肾病综合征鼠骨代谢变化特点及芪归合剂对其的作用

 【目的】 探讨肾病综合征（NS）鼠骨代谢的变化特点及芪归合剂对其的作用。【方法】 制备大鼠阿霉素NS模型，设模型组、激素治疗组、芪归治疗组、激素芪归治疗组及正常对照组，每组8只，用药时间为3周。测量各组尿蛋白、血生化指标和右股骨长度；用HologicQDR-2000＋DEXA行股骨全段骨密度（BMD）测定；以放射免疫法测定血清骨钙素（OC）、Ⅰ型前胶原氨基端伸展肽（PINP）、Ⅰ型胶原羧基端关联肽原（ICTP）水平。【结果】 模型组股骨长度（3．35±0．09）cm，低于正常组（3．53±0．11）cm（P〈0．05）；芪归治疗组（3．46±0．09）cm，高于模型组（P〈0．05）；激素芪归组（3．28±0．07）cm，高于激素治疗组（3．16±0．11）cm（P〈0．01）；激素治疗组低于模型组（P〈0．05）。模型组股骨全段BMD（0．1357±0．0137）g/cm^2，低于正常组（0．1599±0．0101）g／cm^2（P〈0．01）；激素治疗组（0．1208±0．0123）g／cm^2，低于模型组（P〈0．05）。模型组血OC（16．31±3．87）μg，L和PINP（2．02±0．51）μg/L水平，低于正常组，分别（31．49±4．16）μg/L、（3．58±0．46）μg/L（P〈0．01）；芪归治疗组血OC（25．90±8．26）μg/L和PINP（3．42±1．07）μg/L水平，高于模型组（分别P〈0．05和P〈0．01）；激素芪归组血OC（12．01±1．97）μg/L和PINP（2．47±0．88）μg/L水平，高于激素治疗组，分别（6．12±3．26）μg/L、（1．63±0．74）μg/L（P〈0．05）；激素治疗组低于模型组（P〈0．05）。激素治疗组的ICTP（10．15±3．77）μg/L高于模型组（8．71±3．29）μg/L（P〈0．05）。【结论】NS鼠存在骨代谢的异常，激素治疗使骨代谢异常进一步加剧，而芪归合剂治疗对其有改善作用。

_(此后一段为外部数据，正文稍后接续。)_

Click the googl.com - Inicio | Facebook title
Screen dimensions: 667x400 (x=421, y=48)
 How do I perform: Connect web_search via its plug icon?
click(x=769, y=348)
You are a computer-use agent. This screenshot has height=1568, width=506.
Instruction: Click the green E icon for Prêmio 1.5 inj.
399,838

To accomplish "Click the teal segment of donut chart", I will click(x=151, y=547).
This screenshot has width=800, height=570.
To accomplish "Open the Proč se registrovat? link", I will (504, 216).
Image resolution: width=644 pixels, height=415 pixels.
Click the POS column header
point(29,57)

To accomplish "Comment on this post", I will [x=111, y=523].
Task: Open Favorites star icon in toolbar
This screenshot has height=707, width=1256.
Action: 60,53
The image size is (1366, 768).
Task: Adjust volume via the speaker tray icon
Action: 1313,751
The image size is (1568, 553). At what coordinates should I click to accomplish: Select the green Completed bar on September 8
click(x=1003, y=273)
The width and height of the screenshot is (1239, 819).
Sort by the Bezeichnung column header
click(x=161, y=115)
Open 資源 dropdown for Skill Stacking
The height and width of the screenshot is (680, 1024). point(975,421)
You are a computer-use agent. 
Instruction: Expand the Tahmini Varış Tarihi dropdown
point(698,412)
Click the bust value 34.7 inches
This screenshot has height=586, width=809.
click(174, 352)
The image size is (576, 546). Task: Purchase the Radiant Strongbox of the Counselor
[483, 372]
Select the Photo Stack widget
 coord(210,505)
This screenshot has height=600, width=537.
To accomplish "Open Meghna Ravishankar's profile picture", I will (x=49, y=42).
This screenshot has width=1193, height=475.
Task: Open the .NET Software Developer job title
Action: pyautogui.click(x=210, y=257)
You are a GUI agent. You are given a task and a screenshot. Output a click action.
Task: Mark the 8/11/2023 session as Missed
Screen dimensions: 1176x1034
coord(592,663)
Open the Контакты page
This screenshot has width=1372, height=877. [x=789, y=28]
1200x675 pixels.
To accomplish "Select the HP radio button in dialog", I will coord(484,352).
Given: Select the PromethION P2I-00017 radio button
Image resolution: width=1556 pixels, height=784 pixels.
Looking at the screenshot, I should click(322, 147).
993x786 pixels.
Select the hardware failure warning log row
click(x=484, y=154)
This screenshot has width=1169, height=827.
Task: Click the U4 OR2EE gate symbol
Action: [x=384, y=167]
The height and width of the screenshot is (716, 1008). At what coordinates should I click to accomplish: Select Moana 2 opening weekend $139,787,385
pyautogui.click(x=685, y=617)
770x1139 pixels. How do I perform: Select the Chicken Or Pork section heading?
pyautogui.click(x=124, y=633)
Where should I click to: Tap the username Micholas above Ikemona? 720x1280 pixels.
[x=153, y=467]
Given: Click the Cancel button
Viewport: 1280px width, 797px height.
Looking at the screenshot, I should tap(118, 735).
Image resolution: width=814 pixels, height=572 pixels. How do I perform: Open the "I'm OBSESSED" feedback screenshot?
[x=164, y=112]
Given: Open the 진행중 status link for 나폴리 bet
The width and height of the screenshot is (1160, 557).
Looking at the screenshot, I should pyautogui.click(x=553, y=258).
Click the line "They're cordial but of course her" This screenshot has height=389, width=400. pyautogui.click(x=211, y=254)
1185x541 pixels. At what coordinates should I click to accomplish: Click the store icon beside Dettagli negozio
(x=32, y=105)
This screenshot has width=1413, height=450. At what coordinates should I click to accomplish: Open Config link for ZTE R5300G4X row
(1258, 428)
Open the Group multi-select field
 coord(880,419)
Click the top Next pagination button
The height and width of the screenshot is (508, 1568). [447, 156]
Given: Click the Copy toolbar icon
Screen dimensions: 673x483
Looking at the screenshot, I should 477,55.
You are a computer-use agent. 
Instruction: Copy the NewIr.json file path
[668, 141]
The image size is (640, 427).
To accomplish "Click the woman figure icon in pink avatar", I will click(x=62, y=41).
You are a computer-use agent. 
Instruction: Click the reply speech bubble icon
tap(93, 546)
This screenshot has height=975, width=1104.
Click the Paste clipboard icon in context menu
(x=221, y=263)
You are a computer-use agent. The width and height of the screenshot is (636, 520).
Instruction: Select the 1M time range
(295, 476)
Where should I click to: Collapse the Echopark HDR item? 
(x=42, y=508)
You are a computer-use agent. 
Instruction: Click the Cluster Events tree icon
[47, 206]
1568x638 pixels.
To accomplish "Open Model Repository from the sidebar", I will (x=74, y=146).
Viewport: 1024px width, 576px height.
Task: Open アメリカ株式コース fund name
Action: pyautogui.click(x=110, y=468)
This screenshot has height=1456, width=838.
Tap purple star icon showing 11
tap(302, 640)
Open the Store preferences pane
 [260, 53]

Change of Bone Metabolism in Rats with Nephrotic Syndrome and the Role of Astragalus and Angelica Mixture

[Objective] To investigate the change of bone metabolism in rats with nephrotic syndrome(NS)and the role of Astragalus and Angelica mixture(A&A).[Methods] Forty male SD rats(six weeks old)were randomly divided into five groups:control group,NS model group,NS group treated with A&A,NS group treated with dexamethasone(Dex),NS group treated with A&A and Dex.Urine protein,serum biochemical levels and the femur length were measured.The bone mineral density(BMD)of whole part of femur was measured by Hologic ODR-2000+DEXA.Serum osteocalcin(OC),aminoterminal propeptide of type I procollagen(PINP)and carboxyterminal telopeptide of type I collagen(ICTP)levels were assayed by radioimmunoassay technique.[Results] The length of femur of NS group treated with A&A and NS group treated with A&A and Dex were higher than those in NS model group and NS group treated with Dex,respectively(P < 0.05 and P < 0.05).The length of femur of NS group treated with Dex was lower than that of NS model group(P < 0.05).The length of femur of NS model group was lower than that of control group(P < 0.05).The BMD of femur in NS model group was lower than that of control group(P < 0.01).The serum levels of OC and PINP in NS model group were lower than those in control group(P < 0.01).The serum levels of OC and PINP in NS group treated with A&A and NS group treated with A&A and Dex were higher than those in NS model group and NS group treated with Dex,respectively(P < 0.05 and P < 0.01,respectively).The serum levels of OC and PINP in NS group treated with Dex were lower than those in NS model group(P < 0.05).The serum levels of ICTP in NS group treated with Dex were higher than that of NS model group(P < 0.05).[Conclusion] The abnormality of bone metabolism exists in nephrotic rats.Dexamethasone treatment can aggravate this abnormality,which can be improved by Astragalus and Angelica mixture.